▸ WHAT TO PRODUCE
What lines in the material hold the string "computer"? Return every one of them.

▸ DATA TO EXAMINE

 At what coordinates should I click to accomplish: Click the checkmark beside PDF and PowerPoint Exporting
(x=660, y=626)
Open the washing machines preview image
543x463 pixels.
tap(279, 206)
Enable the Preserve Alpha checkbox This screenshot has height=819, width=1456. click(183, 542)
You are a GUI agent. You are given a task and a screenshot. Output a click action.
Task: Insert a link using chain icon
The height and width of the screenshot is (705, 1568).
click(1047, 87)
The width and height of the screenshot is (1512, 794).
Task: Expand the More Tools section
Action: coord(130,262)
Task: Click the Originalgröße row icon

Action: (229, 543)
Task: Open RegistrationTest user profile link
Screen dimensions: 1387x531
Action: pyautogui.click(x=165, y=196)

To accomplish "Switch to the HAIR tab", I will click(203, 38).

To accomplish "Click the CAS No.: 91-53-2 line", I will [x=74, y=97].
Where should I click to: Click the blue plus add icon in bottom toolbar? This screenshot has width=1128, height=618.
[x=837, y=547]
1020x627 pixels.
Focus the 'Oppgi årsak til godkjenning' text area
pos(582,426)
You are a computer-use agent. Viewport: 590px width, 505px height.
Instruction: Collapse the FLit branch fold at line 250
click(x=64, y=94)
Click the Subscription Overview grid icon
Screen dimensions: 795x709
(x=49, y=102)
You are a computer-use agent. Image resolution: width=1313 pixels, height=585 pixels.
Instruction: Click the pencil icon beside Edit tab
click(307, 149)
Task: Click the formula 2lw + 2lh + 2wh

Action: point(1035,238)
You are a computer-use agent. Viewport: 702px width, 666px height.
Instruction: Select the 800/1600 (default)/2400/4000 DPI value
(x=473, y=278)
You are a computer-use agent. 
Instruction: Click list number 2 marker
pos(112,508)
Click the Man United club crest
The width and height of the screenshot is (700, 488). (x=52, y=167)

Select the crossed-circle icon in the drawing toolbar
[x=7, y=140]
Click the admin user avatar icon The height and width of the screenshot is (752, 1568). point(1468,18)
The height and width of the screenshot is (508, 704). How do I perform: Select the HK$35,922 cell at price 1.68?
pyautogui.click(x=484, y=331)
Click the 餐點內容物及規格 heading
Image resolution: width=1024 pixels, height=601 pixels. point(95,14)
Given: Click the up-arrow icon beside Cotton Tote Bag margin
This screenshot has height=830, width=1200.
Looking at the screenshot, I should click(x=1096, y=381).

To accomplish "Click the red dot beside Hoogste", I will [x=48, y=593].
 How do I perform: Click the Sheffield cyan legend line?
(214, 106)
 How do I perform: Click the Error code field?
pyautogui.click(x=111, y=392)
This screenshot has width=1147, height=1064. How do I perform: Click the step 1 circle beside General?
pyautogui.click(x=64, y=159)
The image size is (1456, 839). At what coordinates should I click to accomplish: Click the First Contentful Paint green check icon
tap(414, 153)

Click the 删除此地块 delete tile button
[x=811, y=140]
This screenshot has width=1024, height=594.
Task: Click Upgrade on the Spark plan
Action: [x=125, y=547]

▸ RESULT OF THIS EXERCISE
You are a computer-use agent. Viewport: 590px width, 505px height.
You are a computer-use agent. Image resolution: width=1313 pixels, height=585 pixels.
You are a computer-use agent. Viewport: 702px width, 666px height.
You are a computer-use agent. 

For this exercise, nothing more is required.